Pat Basset published this week a very useful list of the seven myths about independent schools; ourAdmissions Director was so impressed that she asked me whether NAIS would publish them in an attractive format which we can use to send out to prospective families.   The myths are, as follows:

Independent schools are (1) only for the rich, (2) not the ‘real world,’  (3) unaffordable,  (4) lacking in diversity, (5) only for kids with social problems, (6) only for really smart kids, and (7) not part of the community.

Excellent points, all.   Pat is especially good about how our schools are not, and should not, be part of the “real world:” they are, and should be, better than the ‘real world:’

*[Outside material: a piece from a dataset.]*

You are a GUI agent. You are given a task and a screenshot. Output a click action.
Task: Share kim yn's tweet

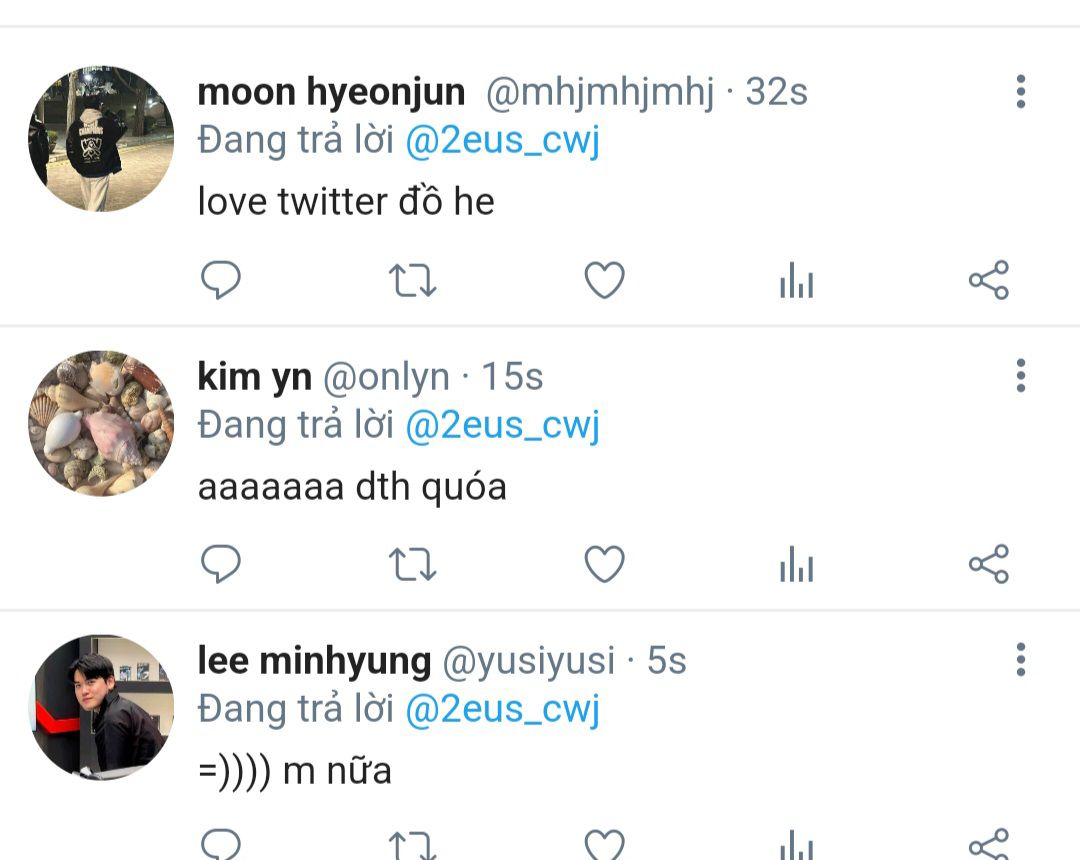989,564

The real world is, sad to say, unsafe, unstructured, and — worse than values-neutral — values bereft. The independent school culture is, ironically, counter-cultural in the sense of establishing a values matrix that runs counter to the child-toxic values of the popular culture and amorality and immorality that surrounds us.

I’d love to see Pat add an eight myth to the list, and I know it is one he is very attuned to: “independent schools are (educationally) preserving a tradition of excellence, perpetuating a legacy of learning.”   We need to militate against the public perception (see the Simpsons!) that we are stuffy traditionalists, that our schools are your father’s Cadillacs.    Instead, as Pat is doing with his public speaking on Dan Pink’s work, we need to reposition ourselves as educational innovators akin to High Tech High and the like: that we are where students are best learning 21st century skills of critical thinking, real-world problemsolving, innovation and creativity, and collaboration.